あんた、櫻井さんの息子さんを殴ったって本当なの?!
今、電話があったのよ!』
『さ………櫻井……さん…?』
((って…………誰だ…?
殴った…………………………?あっ、この前の公園の…っ。
でも3人いたよな…その中の1人…、))
『え、母さん……櫻井さんってどーゆー人…?』
俺は確認の為に恐る恐る母さんに小声で尋ねる。
『はぁ?!櫻井さんって言ったらこの地域で1番お金持ちの櫻井さんよ!旦那さんが病院の委員長やってる、
息子さんは…確か、背が高くてなんかみんなをまとめるリーダーみたいなタイプの子だって近所の人が言ってたかしら。

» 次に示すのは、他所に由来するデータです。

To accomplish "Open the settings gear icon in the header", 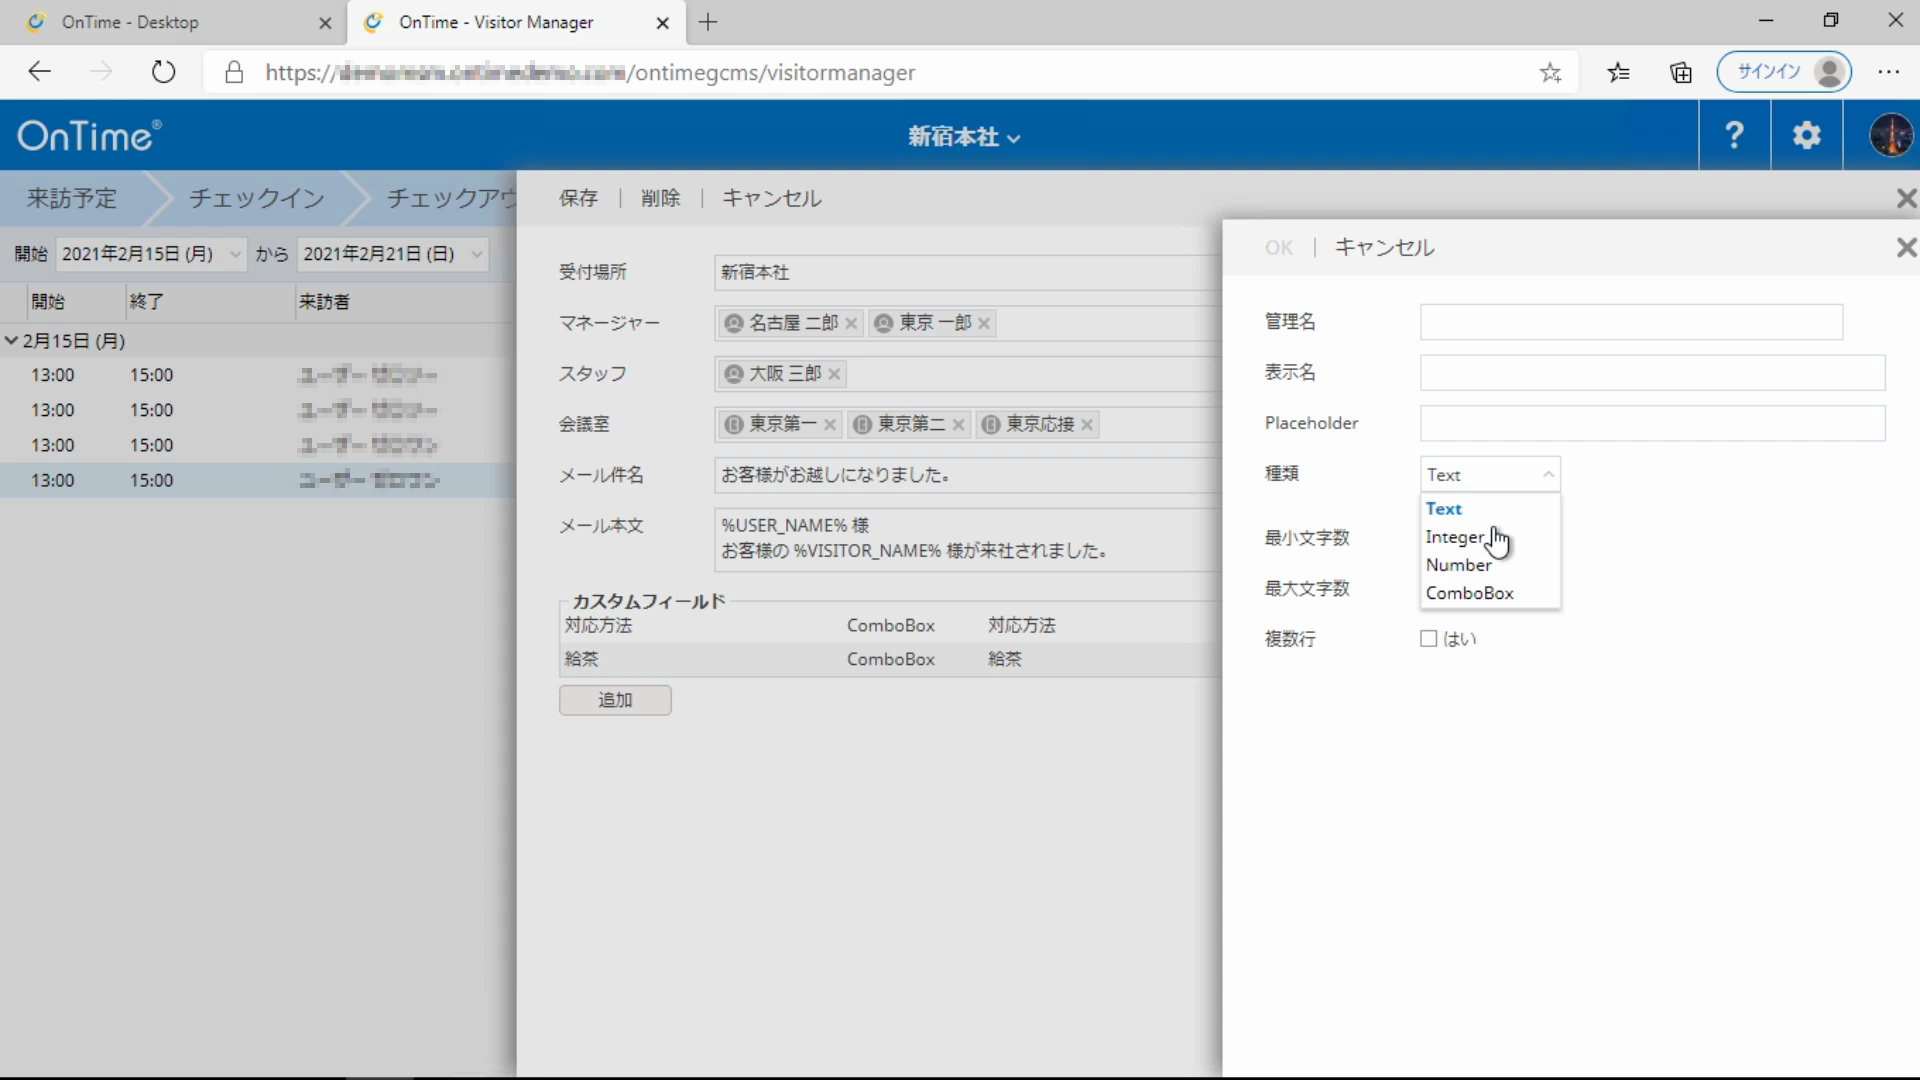I will tap(1806, 135).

しかも櫻井さんの息子さんと仲良い友達まで怪我して帰ってきたって…。
あんた本当に殴ったの?!』
((あ゛ぁぁ…………あの時、鼻血出してた奴だぁ……
俺、殴ったわぁ………。))
今更、殴ってしまった事を後悔する。
『う……うん。だってそいつと、その仲間に猫がいじめられてて、やめてって言ってもやめてくれなくて……』
『だからって殴ることないでしょう?!?!
あれだけ喧嘩はダメっていつも言ってるのに……!
あんたさえ………
あんたさえ生まれて来なければ今頃あたしは幸せに
暮らしてたわよっっ!』
((………俺だって自分の生まれてきた理由を聞きたいくらいだよ……毎日毎日、母さんに蹴られて殴られて…。
この世界に味方なんていない。
こんな腐った人生なら生まれてこなければよかった。))
…………そしてその後、いつもの様に母さんに殴られた。
悔しさと悲しさで俺の目から涙が出て頬をつたった。
それから親父と母さんが離婚するのに、そう時間はかからなかった。
両親は俺を捨てて、それぞれの道を進むことに決めた。
俺は、そんな2人から生活費を毎月を振り込んでもらうことを条件に、この家に1人で住んでる。
その頃は1番精神状態が不安定で自傷行為もした。
《自分なんて生きてる価値はないんだ》って思って。